Но и они не должны были стать выродками! Они были совершенные еще тогда, 14 июля 3089 года, в тот черный понедельник. И они развивались все сорок миллионов лет. Развивались вне времени и пространства, не имея доступа в Преисподнюю. Потому что так хотел, так повелел он, ничего тогда не знавший о ней, не веривший в нее и даже не мыслящий о ней. Теперь все походило на страшный и глумливо‑позорный фарс. Задуманное великим оборачивалось мелким, гадким и мерзким. А цивилизация, его цивилизация гибла!
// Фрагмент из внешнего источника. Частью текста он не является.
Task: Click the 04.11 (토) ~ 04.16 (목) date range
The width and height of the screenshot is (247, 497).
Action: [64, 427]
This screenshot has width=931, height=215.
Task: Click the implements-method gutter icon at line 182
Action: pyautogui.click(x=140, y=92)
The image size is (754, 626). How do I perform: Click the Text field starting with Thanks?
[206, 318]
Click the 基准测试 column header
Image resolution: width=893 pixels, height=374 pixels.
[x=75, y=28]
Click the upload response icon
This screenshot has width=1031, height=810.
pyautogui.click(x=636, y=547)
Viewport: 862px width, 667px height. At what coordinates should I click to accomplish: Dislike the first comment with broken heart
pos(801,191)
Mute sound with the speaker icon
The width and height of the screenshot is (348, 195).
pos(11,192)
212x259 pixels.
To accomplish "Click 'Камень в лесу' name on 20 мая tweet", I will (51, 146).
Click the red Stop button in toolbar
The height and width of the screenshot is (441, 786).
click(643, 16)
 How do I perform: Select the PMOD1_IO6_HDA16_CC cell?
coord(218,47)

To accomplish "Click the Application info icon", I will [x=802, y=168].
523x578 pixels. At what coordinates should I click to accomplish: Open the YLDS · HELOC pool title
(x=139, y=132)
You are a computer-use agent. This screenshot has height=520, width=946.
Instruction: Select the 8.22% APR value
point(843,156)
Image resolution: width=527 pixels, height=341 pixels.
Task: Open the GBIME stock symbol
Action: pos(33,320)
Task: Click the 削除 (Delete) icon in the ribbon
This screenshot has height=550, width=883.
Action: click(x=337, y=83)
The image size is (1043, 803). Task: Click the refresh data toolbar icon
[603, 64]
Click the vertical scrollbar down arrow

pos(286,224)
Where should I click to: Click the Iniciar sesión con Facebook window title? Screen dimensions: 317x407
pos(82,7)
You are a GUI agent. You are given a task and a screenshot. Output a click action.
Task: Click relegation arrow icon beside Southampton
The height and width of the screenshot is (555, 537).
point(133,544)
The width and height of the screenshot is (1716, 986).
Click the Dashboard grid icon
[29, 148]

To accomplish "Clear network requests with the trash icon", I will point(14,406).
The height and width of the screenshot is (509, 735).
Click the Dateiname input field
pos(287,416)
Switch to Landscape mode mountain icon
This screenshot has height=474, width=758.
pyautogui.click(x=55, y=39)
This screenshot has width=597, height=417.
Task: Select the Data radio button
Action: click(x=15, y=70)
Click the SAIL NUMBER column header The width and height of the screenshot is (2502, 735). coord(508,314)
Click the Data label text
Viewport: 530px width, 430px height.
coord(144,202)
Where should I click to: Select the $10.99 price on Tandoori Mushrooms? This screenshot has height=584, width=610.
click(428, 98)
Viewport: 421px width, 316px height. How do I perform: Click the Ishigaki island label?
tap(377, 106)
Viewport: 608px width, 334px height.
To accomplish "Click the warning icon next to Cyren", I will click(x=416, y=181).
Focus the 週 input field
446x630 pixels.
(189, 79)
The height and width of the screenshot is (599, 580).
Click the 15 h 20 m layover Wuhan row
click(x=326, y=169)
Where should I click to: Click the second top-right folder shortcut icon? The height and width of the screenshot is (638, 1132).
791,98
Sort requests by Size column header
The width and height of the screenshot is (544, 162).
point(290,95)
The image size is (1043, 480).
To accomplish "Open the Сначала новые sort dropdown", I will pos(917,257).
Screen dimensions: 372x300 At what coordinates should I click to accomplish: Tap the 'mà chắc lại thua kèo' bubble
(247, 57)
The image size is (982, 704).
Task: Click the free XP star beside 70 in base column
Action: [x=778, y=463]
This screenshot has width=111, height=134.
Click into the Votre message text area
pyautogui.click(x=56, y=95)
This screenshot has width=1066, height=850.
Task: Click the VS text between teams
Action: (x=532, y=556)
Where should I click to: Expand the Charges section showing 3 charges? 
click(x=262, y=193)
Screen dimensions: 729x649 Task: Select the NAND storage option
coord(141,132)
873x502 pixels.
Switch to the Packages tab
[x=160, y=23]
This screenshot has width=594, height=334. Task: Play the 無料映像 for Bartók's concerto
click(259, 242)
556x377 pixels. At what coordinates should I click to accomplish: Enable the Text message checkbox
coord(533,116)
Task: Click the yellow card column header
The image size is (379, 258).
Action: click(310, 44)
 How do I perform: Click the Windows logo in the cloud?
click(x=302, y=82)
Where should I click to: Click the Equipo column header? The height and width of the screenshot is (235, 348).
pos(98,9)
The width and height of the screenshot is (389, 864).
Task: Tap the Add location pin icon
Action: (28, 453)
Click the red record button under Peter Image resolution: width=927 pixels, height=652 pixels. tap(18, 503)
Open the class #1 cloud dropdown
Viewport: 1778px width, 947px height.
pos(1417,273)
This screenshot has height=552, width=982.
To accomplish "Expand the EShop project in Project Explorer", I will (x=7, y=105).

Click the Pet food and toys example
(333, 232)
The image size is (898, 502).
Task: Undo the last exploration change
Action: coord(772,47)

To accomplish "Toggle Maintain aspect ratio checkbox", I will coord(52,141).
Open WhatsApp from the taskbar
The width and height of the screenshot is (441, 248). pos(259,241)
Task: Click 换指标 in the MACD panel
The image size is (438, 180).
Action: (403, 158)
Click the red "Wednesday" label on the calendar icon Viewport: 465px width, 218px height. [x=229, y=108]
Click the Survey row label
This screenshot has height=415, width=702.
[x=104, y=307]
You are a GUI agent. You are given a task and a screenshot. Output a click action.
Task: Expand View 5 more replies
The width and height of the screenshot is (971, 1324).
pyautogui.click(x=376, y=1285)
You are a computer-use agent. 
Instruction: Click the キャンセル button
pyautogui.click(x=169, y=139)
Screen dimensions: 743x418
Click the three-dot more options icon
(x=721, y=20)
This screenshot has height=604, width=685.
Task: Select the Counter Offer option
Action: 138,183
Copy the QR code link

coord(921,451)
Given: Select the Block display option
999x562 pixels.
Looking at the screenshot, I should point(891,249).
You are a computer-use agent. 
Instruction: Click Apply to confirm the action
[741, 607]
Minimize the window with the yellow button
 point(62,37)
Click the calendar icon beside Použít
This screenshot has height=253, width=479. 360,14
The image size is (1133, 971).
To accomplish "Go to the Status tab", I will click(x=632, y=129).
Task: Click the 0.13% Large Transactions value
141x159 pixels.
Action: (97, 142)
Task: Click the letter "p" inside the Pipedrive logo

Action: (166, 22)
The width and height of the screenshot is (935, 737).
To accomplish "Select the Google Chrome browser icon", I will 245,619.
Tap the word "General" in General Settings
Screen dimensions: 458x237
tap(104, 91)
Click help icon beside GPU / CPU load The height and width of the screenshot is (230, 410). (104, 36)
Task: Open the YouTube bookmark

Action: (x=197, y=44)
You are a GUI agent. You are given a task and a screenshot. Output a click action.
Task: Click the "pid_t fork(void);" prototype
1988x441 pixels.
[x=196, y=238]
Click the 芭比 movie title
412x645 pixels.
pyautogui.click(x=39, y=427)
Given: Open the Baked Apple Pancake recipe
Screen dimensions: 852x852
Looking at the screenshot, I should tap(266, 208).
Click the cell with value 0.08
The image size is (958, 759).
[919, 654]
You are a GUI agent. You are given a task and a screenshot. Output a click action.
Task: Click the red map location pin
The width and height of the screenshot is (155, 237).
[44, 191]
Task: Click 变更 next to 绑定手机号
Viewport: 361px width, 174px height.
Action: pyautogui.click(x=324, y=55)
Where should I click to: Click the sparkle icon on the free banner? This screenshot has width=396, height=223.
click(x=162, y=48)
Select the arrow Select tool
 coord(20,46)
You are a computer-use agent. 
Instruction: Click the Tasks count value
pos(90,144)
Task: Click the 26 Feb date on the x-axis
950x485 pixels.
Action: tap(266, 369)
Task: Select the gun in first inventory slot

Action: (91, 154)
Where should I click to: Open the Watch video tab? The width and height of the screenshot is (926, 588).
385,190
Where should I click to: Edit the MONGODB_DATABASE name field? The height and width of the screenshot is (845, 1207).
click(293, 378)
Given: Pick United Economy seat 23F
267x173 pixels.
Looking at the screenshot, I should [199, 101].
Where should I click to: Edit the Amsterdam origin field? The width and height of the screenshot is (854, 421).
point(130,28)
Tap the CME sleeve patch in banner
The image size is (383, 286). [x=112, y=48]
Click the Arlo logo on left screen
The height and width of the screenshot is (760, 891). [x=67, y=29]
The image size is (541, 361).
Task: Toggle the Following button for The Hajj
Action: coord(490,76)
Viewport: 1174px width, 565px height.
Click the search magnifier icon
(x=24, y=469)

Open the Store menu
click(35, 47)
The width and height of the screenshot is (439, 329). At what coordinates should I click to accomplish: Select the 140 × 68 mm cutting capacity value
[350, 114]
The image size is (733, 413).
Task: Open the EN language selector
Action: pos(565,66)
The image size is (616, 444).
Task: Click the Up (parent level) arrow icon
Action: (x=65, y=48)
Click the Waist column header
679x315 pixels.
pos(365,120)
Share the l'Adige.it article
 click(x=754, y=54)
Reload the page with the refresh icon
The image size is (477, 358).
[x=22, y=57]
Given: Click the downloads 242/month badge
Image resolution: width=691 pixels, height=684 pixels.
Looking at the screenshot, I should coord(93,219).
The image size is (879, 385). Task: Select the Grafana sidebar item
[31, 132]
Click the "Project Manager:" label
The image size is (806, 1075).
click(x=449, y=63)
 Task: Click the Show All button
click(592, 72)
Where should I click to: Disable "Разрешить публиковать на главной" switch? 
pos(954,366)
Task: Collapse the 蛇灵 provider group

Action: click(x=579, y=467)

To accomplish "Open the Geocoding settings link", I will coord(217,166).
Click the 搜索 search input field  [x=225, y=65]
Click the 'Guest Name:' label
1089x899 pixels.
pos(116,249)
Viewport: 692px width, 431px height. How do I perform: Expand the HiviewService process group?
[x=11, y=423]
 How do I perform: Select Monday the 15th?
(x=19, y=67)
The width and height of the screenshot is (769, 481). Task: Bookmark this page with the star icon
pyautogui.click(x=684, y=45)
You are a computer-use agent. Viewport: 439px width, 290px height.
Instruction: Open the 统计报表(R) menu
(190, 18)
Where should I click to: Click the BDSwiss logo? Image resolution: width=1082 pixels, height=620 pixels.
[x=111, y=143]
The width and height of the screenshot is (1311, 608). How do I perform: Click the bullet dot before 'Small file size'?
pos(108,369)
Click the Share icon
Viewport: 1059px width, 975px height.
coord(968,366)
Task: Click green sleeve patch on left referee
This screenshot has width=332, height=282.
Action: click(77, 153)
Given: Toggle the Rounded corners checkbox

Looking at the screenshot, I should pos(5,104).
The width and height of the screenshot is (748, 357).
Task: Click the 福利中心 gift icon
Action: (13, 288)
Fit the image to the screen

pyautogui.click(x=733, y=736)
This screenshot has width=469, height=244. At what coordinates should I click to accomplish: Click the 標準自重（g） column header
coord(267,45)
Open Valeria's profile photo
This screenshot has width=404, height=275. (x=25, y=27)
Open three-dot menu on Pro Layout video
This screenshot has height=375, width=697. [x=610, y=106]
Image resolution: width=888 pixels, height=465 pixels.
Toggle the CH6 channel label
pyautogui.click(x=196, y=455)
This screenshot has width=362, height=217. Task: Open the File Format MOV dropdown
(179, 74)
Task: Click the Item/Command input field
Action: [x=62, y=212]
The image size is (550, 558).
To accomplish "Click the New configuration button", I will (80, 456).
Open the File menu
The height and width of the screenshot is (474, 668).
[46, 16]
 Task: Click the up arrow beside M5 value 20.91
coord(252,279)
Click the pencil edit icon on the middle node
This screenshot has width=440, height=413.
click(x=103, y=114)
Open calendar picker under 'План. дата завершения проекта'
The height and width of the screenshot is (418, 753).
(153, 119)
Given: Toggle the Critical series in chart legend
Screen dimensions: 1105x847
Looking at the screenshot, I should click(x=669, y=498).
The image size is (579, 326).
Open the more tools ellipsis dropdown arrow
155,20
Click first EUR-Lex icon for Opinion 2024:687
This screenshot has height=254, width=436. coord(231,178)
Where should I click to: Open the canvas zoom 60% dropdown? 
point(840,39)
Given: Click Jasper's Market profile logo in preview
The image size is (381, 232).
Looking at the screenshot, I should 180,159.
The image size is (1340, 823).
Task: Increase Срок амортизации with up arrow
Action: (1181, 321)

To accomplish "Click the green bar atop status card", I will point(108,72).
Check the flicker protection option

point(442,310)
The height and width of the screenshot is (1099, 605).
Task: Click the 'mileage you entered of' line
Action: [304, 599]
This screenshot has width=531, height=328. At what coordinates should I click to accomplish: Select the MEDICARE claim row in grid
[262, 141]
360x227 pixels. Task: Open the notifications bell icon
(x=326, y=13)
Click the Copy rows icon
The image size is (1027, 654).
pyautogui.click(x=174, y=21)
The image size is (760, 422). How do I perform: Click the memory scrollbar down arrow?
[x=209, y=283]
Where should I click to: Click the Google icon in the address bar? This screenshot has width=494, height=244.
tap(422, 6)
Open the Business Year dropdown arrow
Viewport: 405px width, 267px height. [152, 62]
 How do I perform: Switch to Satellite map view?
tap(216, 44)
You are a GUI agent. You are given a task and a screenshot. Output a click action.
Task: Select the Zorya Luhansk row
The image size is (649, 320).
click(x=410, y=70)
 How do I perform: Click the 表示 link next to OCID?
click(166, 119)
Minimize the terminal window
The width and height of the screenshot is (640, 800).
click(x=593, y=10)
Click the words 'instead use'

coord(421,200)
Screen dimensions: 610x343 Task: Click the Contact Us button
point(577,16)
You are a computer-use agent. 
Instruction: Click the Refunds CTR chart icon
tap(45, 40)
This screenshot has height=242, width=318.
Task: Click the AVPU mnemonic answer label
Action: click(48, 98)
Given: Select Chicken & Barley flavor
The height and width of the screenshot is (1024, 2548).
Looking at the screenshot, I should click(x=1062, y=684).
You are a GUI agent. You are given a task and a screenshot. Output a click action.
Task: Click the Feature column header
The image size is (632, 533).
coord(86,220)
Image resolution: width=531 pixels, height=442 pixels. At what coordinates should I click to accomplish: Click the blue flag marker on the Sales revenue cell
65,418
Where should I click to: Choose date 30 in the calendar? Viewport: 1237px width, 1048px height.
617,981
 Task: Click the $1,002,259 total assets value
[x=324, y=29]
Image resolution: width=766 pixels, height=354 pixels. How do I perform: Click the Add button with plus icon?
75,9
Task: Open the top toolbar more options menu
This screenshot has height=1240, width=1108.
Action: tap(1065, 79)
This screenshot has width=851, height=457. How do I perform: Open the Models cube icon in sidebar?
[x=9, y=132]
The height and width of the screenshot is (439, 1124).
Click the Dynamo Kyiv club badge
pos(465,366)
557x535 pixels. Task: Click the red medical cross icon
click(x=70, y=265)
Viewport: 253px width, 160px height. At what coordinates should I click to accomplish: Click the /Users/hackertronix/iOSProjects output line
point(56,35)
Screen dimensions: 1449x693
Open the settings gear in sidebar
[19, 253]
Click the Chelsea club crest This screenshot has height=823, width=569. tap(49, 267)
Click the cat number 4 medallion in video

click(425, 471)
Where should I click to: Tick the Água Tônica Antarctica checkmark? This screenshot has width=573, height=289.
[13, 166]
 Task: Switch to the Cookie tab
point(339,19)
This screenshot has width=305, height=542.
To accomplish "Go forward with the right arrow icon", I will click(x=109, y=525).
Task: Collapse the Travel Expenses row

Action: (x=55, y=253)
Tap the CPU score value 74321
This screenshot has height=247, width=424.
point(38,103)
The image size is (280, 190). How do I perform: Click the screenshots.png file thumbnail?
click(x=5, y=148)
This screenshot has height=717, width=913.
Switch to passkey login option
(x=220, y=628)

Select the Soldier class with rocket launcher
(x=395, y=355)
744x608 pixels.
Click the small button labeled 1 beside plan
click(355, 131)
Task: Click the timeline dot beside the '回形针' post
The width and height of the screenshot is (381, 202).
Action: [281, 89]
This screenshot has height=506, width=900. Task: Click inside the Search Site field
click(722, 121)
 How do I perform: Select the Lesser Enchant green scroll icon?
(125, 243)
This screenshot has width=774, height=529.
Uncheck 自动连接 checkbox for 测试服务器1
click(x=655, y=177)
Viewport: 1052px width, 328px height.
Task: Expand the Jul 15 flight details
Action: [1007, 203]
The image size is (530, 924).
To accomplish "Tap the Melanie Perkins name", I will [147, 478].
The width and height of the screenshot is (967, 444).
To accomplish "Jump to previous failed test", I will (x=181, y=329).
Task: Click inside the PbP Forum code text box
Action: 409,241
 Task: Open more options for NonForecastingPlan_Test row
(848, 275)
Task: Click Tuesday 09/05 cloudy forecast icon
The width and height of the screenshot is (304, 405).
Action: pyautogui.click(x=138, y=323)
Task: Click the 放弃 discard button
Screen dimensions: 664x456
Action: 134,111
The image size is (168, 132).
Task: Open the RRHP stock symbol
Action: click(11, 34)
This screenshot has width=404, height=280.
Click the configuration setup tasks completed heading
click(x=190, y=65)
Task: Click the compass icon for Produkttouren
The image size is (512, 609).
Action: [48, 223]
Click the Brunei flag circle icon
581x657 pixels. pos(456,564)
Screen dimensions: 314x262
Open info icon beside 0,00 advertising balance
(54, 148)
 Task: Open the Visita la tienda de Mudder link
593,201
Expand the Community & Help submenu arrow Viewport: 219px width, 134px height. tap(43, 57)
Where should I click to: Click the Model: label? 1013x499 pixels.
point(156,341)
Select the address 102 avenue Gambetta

В самый разгар безудержного и бесшабашного побоища, прямо на столицу Зангезеи родовой град Аган‑Гез, разбивая в пыль, дым и огонь тысячи ракет аэроскомической городовой обороны, поливая пламенем и снопами излучений и правых, и виноватых, вздымая исполинские тучи черной сажи, песка, камней, обломков, обрубков, воды и пепла, плавя титановые крыши и мостовые, черным всесокрушающим птеродактилем из черных небес опустилась десантно‑боевая капсула.
Сихан Раджикрави не сразу вышел из прострации, в коей пребывал трое последних суток. Даже он знал, что инструкциями и законами под страхом немедленной жесточайшей смертной казни не допускалась посадка десантных капсул на обитаемые, заселенные мирным людом планеты. Да и какой бы командир, капитан, даже из самых отъявленных живодеров и садистов решился бы бросить боевой корабль в гущу людей? Нет! Невозможно!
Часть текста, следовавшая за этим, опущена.